On dit quelque chose aujourd’hui qui lève un peu le tabou à ce sujet :
“On ne nait pas mère, on le devient”. C’est un bon début. Personnellement, j’avais toujours compris cette phrase dans le sens du “faire”.
Comme si on ne savait pas d’avance comment changer une couche, nourrir son bébé, le laver, le coucher etc mais que c’était des choses qui s’apprenaient.

Je n’imaginais pas qu’en tant que mère, je pourrais me retrouver démunie devant des pleurs, incapable de comprendre ce dont mon bébé avait besoin, incapable de trouver un rythme qui nous
convienne à tous les deux, incapable de savoir quoi faire de nos journées.

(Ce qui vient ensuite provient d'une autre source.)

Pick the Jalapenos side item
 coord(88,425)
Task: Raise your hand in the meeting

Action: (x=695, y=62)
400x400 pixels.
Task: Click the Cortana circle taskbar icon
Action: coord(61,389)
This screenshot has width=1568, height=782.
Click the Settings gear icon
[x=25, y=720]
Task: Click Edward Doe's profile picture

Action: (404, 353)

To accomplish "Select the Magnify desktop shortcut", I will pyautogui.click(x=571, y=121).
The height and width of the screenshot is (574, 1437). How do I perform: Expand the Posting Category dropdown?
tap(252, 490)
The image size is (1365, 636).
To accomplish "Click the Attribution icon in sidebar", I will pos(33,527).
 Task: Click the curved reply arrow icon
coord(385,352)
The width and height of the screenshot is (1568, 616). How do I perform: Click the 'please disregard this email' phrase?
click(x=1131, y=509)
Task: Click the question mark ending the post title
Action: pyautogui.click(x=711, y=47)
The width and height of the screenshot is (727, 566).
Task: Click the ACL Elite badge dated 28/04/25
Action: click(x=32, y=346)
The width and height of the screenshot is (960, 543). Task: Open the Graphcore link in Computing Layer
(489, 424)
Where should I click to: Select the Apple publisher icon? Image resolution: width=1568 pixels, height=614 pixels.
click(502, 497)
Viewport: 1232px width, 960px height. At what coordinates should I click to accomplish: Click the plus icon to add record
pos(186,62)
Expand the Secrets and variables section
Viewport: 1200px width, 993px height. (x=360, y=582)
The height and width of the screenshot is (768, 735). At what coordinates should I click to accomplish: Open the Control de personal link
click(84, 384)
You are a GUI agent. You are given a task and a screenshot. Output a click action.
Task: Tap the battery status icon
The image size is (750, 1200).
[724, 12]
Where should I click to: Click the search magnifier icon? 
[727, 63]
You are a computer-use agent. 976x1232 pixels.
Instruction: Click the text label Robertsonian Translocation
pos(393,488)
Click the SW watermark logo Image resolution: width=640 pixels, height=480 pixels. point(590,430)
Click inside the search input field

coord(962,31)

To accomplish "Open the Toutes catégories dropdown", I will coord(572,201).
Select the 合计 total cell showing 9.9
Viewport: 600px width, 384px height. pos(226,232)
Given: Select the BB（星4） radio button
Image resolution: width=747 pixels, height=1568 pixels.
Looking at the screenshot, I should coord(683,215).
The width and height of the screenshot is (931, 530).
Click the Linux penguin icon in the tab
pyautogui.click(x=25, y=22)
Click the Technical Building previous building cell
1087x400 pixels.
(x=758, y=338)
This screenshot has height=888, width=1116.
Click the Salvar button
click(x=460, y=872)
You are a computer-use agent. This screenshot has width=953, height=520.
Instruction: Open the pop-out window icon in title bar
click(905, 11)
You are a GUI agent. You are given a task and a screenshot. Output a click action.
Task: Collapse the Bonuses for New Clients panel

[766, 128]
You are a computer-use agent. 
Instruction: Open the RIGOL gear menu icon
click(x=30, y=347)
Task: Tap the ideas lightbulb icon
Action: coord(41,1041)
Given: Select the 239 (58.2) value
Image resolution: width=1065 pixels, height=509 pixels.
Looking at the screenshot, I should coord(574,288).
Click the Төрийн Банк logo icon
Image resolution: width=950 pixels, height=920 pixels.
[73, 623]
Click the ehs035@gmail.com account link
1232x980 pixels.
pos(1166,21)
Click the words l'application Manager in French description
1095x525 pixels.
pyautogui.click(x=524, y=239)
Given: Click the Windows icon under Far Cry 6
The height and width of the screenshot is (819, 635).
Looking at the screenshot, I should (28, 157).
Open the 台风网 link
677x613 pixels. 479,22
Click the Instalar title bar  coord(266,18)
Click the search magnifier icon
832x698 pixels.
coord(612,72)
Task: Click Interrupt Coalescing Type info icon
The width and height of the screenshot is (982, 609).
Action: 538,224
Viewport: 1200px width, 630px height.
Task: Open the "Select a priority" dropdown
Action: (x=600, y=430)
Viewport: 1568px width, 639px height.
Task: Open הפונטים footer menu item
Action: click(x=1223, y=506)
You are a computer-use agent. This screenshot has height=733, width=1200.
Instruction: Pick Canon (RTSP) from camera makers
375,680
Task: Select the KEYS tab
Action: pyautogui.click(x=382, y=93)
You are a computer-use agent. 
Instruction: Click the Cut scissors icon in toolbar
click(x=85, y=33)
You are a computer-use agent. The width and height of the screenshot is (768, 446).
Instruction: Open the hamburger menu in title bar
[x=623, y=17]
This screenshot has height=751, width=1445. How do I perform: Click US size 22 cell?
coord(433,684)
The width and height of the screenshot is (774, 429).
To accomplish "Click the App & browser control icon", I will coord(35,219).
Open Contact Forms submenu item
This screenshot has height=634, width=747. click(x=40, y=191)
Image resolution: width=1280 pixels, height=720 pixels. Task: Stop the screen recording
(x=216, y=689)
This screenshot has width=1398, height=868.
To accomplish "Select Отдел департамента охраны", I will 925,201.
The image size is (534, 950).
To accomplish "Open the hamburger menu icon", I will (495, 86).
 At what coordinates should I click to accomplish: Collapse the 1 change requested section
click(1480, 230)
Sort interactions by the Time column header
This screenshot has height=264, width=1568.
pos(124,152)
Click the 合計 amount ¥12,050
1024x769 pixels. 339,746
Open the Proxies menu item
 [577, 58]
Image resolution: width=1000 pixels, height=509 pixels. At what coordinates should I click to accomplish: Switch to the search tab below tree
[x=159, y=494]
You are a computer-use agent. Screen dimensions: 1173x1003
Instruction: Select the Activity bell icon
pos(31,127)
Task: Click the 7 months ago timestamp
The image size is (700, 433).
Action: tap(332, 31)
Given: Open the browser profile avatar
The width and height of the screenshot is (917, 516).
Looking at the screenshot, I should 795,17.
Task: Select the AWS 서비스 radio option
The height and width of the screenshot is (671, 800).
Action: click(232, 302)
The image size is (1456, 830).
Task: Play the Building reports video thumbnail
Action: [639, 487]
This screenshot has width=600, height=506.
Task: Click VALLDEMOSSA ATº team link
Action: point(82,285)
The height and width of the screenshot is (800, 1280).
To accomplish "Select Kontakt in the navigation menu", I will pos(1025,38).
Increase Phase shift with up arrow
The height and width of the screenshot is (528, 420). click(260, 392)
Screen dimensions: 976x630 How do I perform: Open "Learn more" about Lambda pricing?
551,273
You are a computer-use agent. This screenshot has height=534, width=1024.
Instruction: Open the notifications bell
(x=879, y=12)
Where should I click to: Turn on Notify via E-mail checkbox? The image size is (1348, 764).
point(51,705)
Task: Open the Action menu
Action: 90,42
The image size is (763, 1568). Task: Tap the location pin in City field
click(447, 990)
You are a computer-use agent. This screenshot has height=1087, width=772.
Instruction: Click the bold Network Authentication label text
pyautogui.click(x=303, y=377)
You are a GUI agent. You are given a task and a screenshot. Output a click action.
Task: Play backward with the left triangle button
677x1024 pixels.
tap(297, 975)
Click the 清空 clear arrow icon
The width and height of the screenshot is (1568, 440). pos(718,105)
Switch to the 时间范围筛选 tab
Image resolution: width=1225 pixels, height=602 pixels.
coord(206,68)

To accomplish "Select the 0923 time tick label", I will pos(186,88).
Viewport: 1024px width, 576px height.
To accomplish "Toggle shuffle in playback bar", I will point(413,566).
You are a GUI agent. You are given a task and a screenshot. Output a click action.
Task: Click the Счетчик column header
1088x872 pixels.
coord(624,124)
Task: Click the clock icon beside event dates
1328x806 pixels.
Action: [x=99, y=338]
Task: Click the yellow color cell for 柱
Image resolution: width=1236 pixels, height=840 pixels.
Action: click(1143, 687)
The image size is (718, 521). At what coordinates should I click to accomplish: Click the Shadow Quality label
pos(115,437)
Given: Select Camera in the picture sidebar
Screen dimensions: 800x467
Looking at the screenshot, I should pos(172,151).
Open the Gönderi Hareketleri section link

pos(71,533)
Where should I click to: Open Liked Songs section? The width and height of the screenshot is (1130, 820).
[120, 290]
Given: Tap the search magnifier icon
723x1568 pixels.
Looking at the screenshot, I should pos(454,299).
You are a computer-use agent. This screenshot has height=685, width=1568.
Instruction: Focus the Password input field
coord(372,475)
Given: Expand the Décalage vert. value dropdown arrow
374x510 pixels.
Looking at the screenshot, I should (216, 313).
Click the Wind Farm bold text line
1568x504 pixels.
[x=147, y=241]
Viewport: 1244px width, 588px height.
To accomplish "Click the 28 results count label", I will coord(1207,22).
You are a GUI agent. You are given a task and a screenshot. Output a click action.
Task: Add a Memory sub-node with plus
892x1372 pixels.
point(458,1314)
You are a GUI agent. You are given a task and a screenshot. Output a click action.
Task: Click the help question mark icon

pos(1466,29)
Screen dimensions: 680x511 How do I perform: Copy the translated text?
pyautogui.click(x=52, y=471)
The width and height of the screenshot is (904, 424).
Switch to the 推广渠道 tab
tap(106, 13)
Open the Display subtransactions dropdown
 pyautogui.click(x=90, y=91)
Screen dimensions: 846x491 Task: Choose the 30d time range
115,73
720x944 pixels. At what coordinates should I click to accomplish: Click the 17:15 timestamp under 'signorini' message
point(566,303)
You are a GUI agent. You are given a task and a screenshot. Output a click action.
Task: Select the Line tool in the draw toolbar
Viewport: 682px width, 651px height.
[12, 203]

L’instinct maternel n’existe pas.

Il y a juste des femmes qui ont été tellement en contact avec des bébés depuis toutes petites qu’elles ont intégré des choses inconsciemment.
Ce n’est pas de l’instinct ou de l’intuition de mère, c’est de la compétence intégrée et inconscientisée.

Il y aurait encore tant à dire, mais vous êtes arrivées jusqu’ici et c’est déjà bien courageux.
Ce qu’il y a à retenir de cet article c’est ceci : la maternité heureuse universelle n’existe pas.

Être mère, c’est ressentir tout un tas de sentiments ambivalents, entre l’amour et la culpabilité. Entre l’incompréhension et le dévouement. Entre le besoin de liberté et de tout donner. Entre regret d’une vie passée et réconfort d’un sourire de bébé.

Le couple traversera la tempête de l’équilibre mais survivra si vous en êtes conscients à deux.
Il faut du temps, beaucoup de temps pour revenir à un état de stabilité.

Le post partum dure 3 ans. À la fois une éternité et un claquement de doigts.

Alors osez parler. Osez demander de l’aide. Osez faire entendre votre voix. Osez sortir des carcans habituels qui ne vous conviennent pas. Osez créer votre nouveau monde de toute pièce.

Soyez patiente et douce envers vous même, autant que vous souhaitez l’être avec bébé.